Segundo acredita, a sociedade, por sua vez, tende a isolar essas vítimas através do julgamento, o que dificulta a busca por ajuda. A especialista enfatiza a importância de uma rede de apoio presente e ética, que acolha sem moralismos, permitindo que a mulher recupere sua autonomia no tempo necessário.
“O nosso compromisso social é de não julgar as mulheres que passam por essas situações pois não sabemos como é a história do ponto dela.”
Meio digital
No ambiente digital, essa vigilância ganha escala e velocidade visto que, para a psicóloga, as redes sociais funcionam como ferramentas de “efeito manada” onde comportamentos abusivos são validados e replicados globalmente.
Grupos que promovem a misoginia utilizam dessas plataformas para organizar a violência estrutural, transformando o controle individual em uma ameaça coletiva.
Repensar o ciúme exige desconstruir a ideia de que o amor requer a anulação do outro, promovendo uma educação afetiva baseada no respeito à liberdade e à individualidade.
Do sentimento para a realidade
Muitas mulheres não percebem que o ciúmes do parceiro se tornou algo abusivo até chegar o fim do relacionamento, como é o caso da Ana (nome fictício para a preservação da entrevistada).
Ela relata que por volta dos seus 15 ou 16 anos conheceu o Lucas (nome alterado para a preservação da identidade) pelo Facebook no final de 2018 e logo se tornaram bons amigos.
Ciúmes excessivo
No início, tudo era tranquilo e agradável, porém, depois, Ana reconhece que algumas atitudes e falas do namorado eram um sinal de alerta para o ciúmes excessivo que vinha acompanhado de agressões verbais.
Ana afirma que, em uma ocasião, o namorado acabou vendo mensagens antigas do histórico do celular dela, de um período em que eles não estavam juntos, e então começaram as indagações de quem seria aquela pessoa e o porquê daquelas conversas.
Ela revela que, na época, se sentiu culpada e envergonhada por algo que tinha acontecido meses antes.

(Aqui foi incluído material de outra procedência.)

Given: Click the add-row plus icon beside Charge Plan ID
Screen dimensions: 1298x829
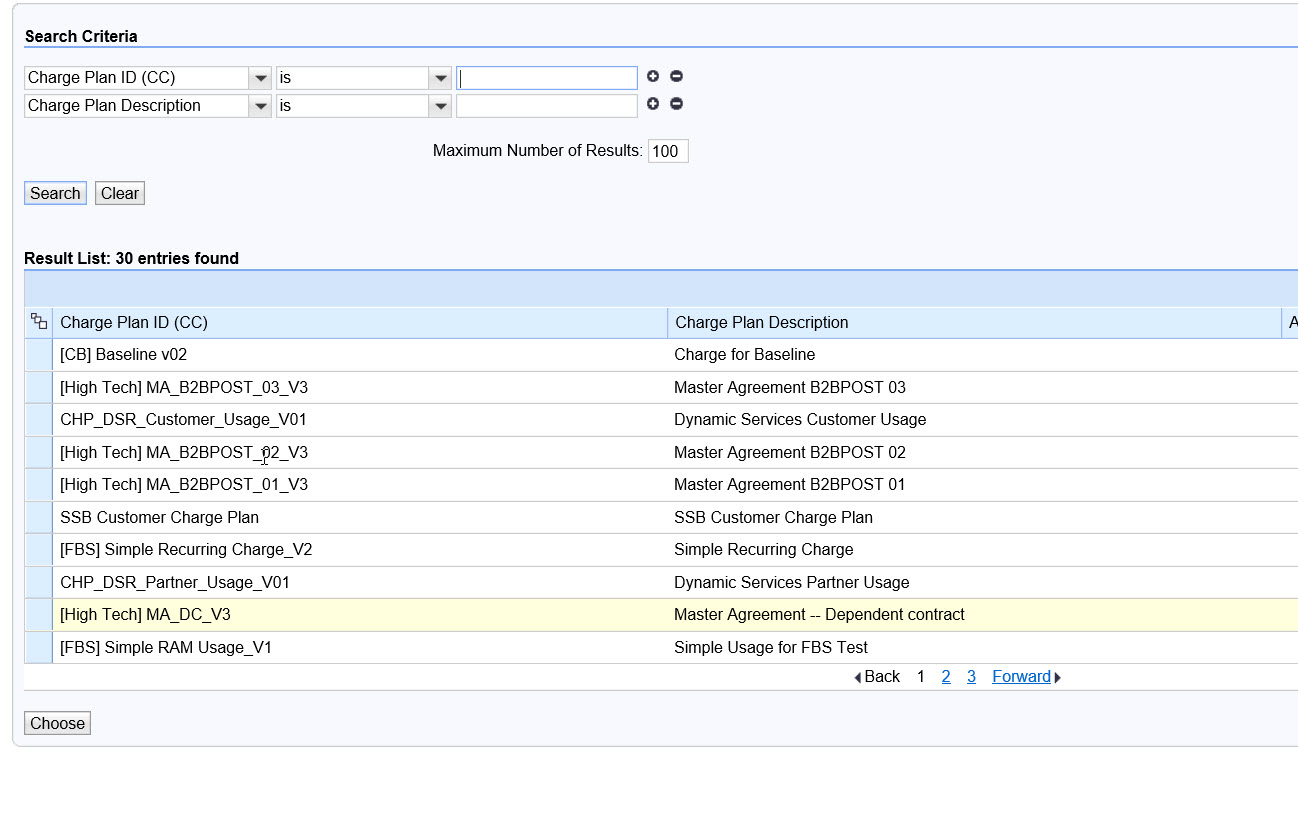Looking at the screenshot, I should pos(653,76).
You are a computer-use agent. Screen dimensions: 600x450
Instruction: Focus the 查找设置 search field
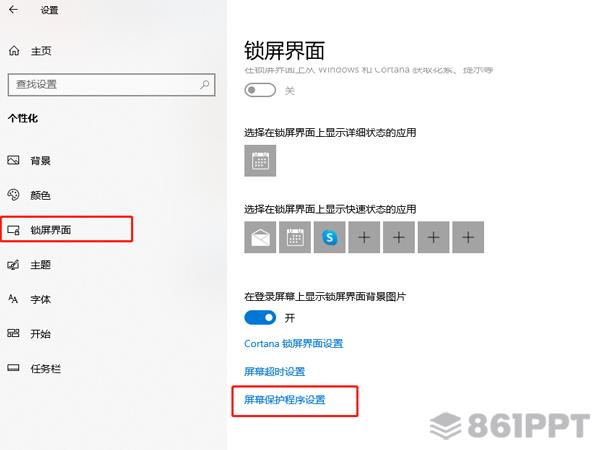point(111,85)

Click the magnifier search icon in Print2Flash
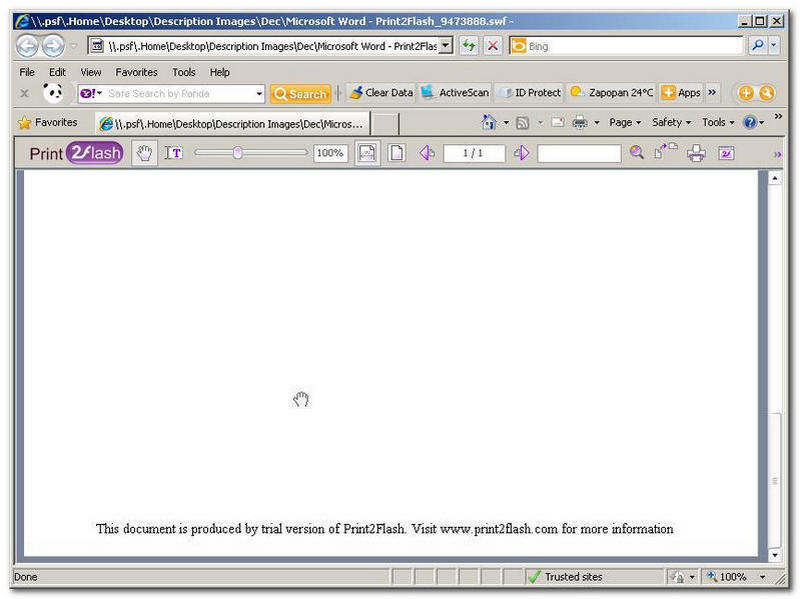[x=636, y=153]
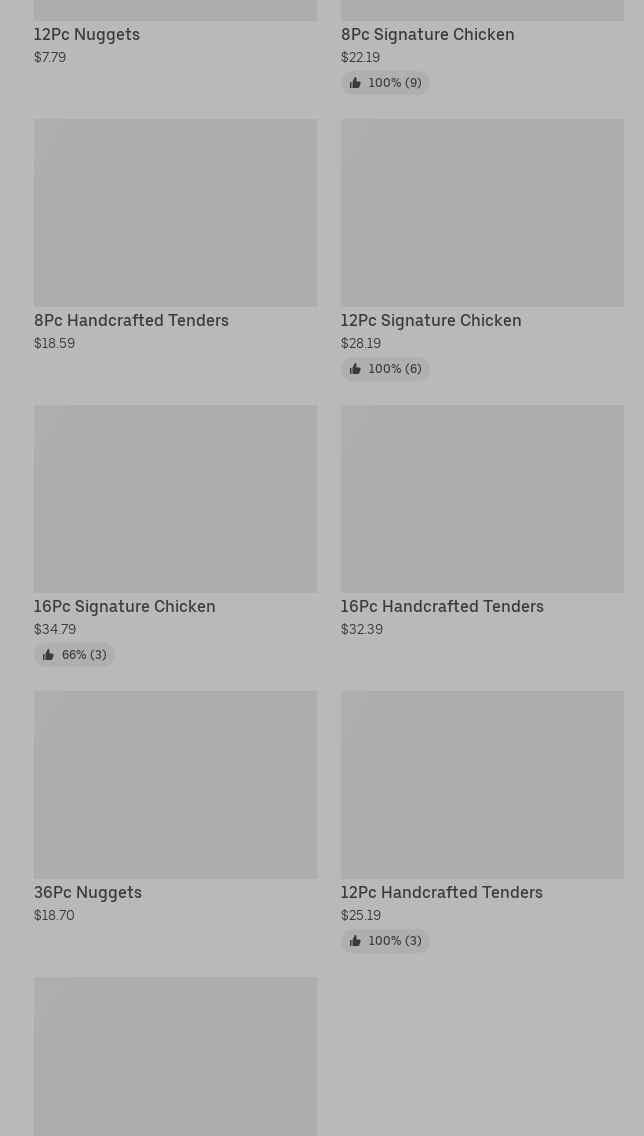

A psicóloga narra que, uma ve,z chamou ele para lhe acompanhar em uma festa de 15 anos de uma amiga e até então ele tinha confirmado que iria. Porém no dia da festa ele desmarcou e sumiu.
Ela achou a atitude estranha pois ele geralmente ficava mandando mensagens quando ela saia. Até que em determinado momento da festa ela recebeu algumas fotos dele em um banheiro insinuando que ele iria tirar a própria vida. Ela diz que na hora se sentiu culpada e não sabia o que fazer.

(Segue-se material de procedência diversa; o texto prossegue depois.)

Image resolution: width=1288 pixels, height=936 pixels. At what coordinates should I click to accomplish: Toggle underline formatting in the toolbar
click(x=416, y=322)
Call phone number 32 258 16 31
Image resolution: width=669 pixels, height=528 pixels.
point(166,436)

Quando ela saía e não respondia as mensagens dele, ele a acusava de traição e disparava insultos.
“Quando eu não respondia ele por qualquer motivo, começava uma onda de xingamentos. Lembro que eu ficava muito mal e nem conseguia falar com os meus amigos sobre.”
Ana conta que, por causa do relacionamento, teve muitas inseguranças para ter relações com outras pessoas, principalmente em momentos de intimidade. Ela relata que, em várias ocasiões, ele chegava a forçá-la a ter relações sexuais.
“Eu tenho uma insegurança muito grande. São essas coisas que eu acho que, até hoje, eu levo comigo, infelizmente, de uma forma muito muito mais tranquila, claro. Mas, querendo ou não, isso recai muito sobre os meus relacionamentos de hoje em dia, infelizmente”, disse Ana.
Com todo o ocorrido na vida de Ana, ela disse que teve uma rede de apoio muito forte e importante principalmente vindo da sua mãe.
“Quando eu terminei com ele eu já estava muito mal e a minha mãe já tinha percebido a muito tempo. Ela foi o meu maior apoio depois de toda a situação. Acho que quem foi a minha salvadora nesse momento foi a minha mãe.”